Question

select the correct answer.
jims sock drawer has two pairs of black socks, three pairs of white, one pair of green, and two pairs of gray. one evening he randomly picks three socks assuming that he will get a matched pair, but instead turns up with 1 black, 1 white, and 1 gray sock. without putting back the socks he picked, he picks another sock randomly. what is the probability that he will have a complete pair?
a. $\frac{2}{13}$
b. $\frac{11}{13}$
c. $\frac{4}{13}$
d. $\frac{1}{16}$

Explanation:

Step1: Calculate total number of socks initially

A pair has 2 socks.

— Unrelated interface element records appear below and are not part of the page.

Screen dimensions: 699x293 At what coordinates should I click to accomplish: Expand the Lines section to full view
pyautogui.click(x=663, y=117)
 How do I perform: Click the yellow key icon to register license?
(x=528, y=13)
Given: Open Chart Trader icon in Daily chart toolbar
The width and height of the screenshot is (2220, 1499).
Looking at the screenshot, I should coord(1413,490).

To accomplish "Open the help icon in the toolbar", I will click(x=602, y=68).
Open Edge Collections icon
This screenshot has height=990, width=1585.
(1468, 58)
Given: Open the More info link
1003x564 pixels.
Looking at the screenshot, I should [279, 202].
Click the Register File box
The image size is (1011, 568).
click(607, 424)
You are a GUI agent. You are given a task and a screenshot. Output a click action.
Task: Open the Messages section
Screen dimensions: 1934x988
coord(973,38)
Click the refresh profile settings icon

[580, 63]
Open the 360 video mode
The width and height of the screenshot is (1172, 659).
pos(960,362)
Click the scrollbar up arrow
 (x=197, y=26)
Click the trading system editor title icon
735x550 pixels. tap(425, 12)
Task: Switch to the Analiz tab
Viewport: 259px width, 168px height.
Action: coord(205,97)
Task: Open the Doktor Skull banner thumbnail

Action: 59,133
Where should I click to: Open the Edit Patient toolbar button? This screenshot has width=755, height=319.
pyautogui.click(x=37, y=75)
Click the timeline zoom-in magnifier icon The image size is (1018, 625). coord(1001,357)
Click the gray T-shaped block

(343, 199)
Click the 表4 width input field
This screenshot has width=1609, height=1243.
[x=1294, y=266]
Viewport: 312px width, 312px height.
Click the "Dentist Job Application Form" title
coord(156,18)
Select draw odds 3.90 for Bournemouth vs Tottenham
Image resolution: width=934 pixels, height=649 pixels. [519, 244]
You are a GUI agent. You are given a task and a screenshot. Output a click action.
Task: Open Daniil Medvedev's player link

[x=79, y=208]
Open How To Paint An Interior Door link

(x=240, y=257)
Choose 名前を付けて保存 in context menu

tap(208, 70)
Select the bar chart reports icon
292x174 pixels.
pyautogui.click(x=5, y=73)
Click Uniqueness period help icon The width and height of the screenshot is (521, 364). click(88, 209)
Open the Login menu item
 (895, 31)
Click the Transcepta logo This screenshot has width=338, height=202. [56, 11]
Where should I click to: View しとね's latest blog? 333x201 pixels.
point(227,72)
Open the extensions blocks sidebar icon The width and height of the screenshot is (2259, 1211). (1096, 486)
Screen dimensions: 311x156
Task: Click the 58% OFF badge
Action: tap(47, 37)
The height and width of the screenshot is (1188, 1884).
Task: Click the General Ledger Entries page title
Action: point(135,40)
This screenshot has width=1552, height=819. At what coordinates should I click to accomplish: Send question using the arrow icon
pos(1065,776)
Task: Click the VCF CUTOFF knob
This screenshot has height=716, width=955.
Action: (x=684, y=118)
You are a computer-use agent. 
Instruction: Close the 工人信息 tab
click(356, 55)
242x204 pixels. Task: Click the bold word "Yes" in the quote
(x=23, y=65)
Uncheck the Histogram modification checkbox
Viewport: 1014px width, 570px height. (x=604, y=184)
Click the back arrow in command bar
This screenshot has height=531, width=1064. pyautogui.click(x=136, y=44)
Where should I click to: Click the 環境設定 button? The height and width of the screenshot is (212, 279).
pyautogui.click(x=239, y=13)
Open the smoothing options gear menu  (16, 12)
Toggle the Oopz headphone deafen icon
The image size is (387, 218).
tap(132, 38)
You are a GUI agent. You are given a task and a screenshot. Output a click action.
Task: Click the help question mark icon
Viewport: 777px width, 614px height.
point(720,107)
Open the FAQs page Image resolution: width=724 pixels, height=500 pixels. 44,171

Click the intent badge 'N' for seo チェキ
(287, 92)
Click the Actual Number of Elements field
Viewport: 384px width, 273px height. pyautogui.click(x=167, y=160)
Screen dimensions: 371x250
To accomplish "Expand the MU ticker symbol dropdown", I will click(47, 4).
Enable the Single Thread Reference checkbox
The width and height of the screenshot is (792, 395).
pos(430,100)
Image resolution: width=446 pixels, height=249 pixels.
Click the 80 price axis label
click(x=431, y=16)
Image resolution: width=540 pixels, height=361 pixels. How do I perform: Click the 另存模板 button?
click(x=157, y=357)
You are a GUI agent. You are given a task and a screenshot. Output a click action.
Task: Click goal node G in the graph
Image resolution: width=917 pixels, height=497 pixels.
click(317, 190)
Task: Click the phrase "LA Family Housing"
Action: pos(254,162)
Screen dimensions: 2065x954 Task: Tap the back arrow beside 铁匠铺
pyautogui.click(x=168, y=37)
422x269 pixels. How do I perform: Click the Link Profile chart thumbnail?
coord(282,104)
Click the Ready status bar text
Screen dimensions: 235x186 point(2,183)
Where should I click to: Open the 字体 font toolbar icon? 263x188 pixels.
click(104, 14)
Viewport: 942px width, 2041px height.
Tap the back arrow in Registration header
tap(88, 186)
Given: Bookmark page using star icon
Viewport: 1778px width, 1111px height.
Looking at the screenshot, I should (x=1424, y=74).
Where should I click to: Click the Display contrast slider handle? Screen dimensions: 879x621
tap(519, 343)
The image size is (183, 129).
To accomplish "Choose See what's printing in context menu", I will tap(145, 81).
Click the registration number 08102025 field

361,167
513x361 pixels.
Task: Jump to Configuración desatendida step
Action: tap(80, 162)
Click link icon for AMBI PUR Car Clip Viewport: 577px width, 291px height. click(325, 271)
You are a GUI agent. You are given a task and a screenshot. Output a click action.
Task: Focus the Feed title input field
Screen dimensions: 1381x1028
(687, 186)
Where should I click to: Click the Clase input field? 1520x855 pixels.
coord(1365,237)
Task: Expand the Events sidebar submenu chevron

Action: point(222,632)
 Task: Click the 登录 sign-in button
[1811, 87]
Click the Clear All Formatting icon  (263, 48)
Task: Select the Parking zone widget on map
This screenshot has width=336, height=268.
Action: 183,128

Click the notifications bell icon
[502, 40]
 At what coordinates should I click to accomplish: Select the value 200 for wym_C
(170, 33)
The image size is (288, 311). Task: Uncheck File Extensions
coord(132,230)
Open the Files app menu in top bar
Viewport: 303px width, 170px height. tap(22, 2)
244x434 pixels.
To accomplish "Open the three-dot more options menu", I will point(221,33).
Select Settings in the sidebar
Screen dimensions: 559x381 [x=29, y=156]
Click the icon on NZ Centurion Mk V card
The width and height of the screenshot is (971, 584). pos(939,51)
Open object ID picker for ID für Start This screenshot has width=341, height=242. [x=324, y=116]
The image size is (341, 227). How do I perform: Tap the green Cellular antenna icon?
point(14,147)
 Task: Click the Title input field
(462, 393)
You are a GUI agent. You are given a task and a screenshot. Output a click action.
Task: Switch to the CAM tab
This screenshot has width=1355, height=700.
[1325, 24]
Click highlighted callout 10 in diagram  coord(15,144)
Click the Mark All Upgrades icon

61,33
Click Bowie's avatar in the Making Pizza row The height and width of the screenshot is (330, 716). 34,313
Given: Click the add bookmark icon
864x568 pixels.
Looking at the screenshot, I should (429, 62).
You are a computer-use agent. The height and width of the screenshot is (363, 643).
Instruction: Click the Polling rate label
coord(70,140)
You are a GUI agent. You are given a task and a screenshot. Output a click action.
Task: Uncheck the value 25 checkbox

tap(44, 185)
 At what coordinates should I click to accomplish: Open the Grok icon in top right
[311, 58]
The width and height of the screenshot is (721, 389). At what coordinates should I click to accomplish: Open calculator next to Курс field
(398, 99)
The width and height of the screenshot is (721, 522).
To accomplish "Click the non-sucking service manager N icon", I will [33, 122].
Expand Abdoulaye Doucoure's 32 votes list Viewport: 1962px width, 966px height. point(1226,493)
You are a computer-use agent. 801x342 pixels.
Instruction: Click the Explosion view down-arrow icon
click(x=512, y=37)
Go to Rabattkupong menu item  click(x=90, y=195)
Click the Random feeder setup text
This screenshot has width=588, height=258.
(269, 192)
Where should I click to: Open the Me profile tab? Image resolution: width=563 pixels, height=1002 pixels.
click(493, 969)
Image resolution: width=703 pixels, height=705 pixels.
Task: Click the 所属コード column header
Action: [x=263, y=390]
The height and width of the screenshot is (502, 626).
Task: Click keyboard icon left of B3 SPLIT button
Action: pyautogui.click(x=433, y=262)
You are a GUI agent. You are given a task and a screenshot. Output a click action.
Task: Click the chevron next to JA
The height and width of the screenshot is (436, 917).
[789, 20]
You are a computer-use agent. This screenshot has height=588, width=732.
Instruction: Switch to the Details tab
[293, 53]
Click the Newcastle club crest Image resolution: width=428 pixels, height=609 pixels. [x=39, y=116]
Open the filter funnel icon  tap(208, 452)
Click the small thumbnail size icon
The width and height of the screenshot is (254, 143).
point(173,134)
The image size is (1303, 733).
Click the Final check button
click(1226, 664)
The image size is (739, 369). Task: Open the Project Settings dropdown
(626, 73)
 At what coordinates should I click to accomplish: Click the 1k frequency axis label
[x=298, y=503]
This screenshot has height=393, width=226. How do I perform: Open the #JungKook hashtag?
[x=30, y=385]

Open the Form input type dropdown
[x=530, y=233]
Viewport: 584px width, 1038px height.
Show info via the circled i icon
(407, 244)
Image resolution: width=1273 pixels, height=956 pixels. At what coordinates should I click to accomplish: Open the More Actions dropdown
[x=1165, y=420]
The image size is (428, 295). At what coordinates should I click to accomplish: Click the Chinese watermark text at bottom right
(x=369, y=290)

So:

• Black: \(2\times2 = 4\)
• White: \(3\times2 = 6\)
• Green: \(1\times2 = 2\)
• Gray: \(2\times2 = 4\)

Total initial socks: \(4 + 6 + 2 + 4 = 16\). After picking 3, remaining socks: \(16 - 3 = 13\).

Step2: Determine socks needed for a pair

He has 1 black, 1 white, 1 gray. To form a pair, he needs one more of black, white, or gray.

• Remaining black: \(4 - 1 = 3\)
• Remaining white: \(6 - 1 = 5\)
• Remaining gray: \(4 - 1 = 3\)
• Green: \(2\) (no green picked yet, but we need to match black, white, or gray)

Wait, correction: Wait, he picked 1 black, 1 white, 1 gray. So to form a pair, he needs either another black, another white, or another gray.

Number of socks that can form a pair: Remaining black (4 - 1 = 3) + Remaining white (6 - 1 = 5) + Remaining gray (4 - 1 = 3) = \(3 + 5 + 3 = 11\)? Wait no, wait total remaining socks after picking 3 is 13. Wait, initial total socks: 2 pairs black (4), 3 pairs white (6), 1 pair green (2), 2 pairs gray (4). Total: 4 + 6 + 2 + 4 = 16. After picking 3 (1 black, 1 white, 1 gray), remaining socks: 16 - 3 = 13. Now, the socks that can form a pair with the picked ones: for black, there are 4 - 1 = 3 left; for white, 6 - 1 = 5 left; for gray, 4 - 1 = 3 left. So total favorable socks: 3 + 5 + 3 = 11? Wait but the options include 11/13 (option B). Wait, let's recheck.

Wait, the problem says: "he randomly picks three socks assuming that he will get a matched pair, but instead turns up with 1 black, 1 white, and 1 gray sock. Without putting back the socks he picked, he picks another sock randomly. What is the probability that he will have a complete pair?"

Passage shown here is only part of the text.